2. I'm currently viewing this article while not signed into the ticket system and I do not need to be logged in to view it. The article is set to be viewable by everyone​

 

[ffeingol]

@cPanelLauren every one of the hosts SSL's that I've tested have a root cert with a valid date of may 30, 2000 to may 30, 2020. Theare all certs for the physical cPanel host, as we use Let's Encrypt certs for all the sites. So far we've had minimal issues with this, but when you check/validate the certs, it's showing the root cert is expired. So based on my checking/testing of our servers, it's failing to 'fix' things on most host certs.

The page about the issues with the host cert required a login this morning.

 

[cPanelLauren]

Also noted in that article the reference to the currently open internal case for this CPANEL-32921 but until that's resolved the only method I'm aware of to resolve this is what's listed in the article.

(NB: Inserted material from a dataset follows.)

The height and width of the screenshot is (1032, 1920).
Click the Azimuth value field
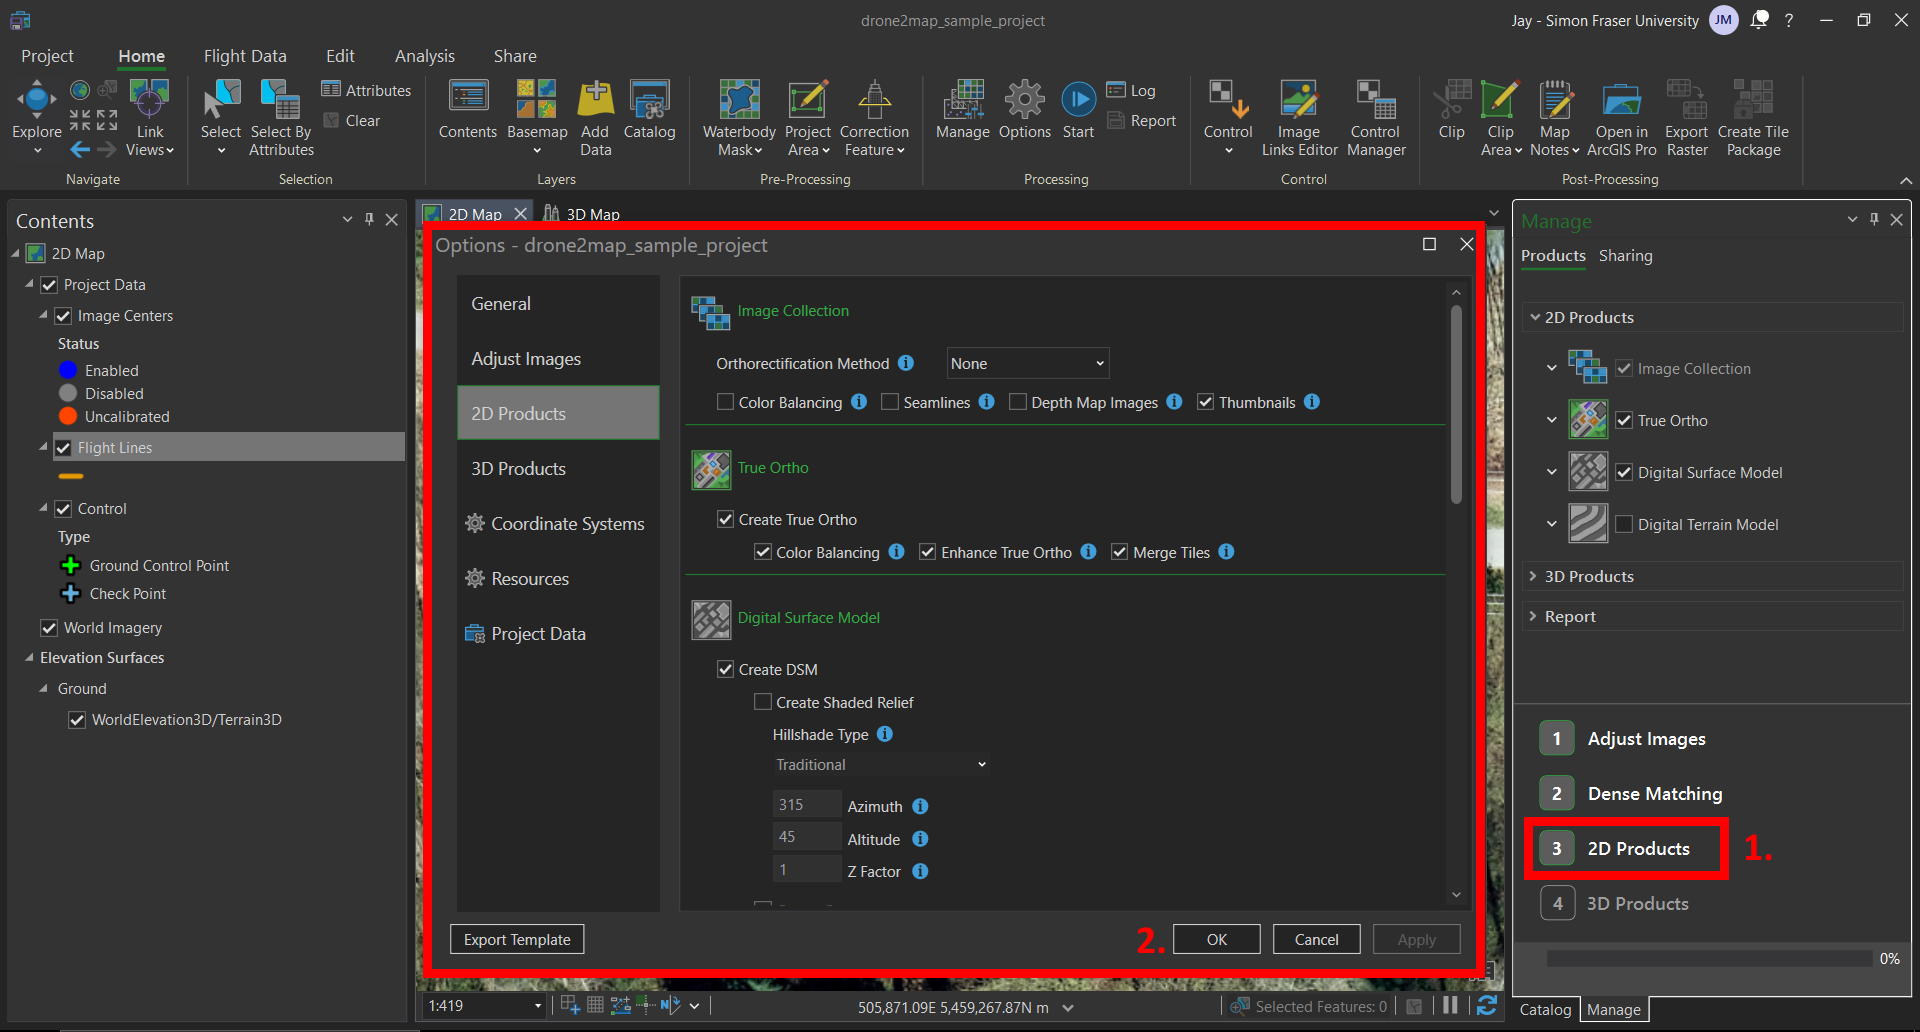(x=806, y=805)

I can't speak to what the article's view settings were earlier today but I do know that when I checked it, it was public. I don't think it should be changed from that setting and I did mention this to the guide admin so he is aware.

 

[wltnet]

@cPanelLauren I am having the issues with SSL cert expired on all the websites hosted on the server with Cpanel, and the Cpanel version is 86.0.21, I tried to run
/scripts/autorepair update_sectigo_cabundles
/scripts/restartsrv_apache

But all the websites still having the issues, not only that, now nscd is failed to run after those steps, how can I solve the SSL cert expired and the nscd issues?

Thanks

 

[cPanelLauren]

If your certificates themselves are expired (not the CA Root) and you're experiencing other issues i.e., issues with NSCD it does not sound like this issue. I'd suggest you open a ticket with our support team to investigate the issues you're having further.

I also want to note that the autofixer for hostname certificates was pushed and any continuing issues with this should be resolved.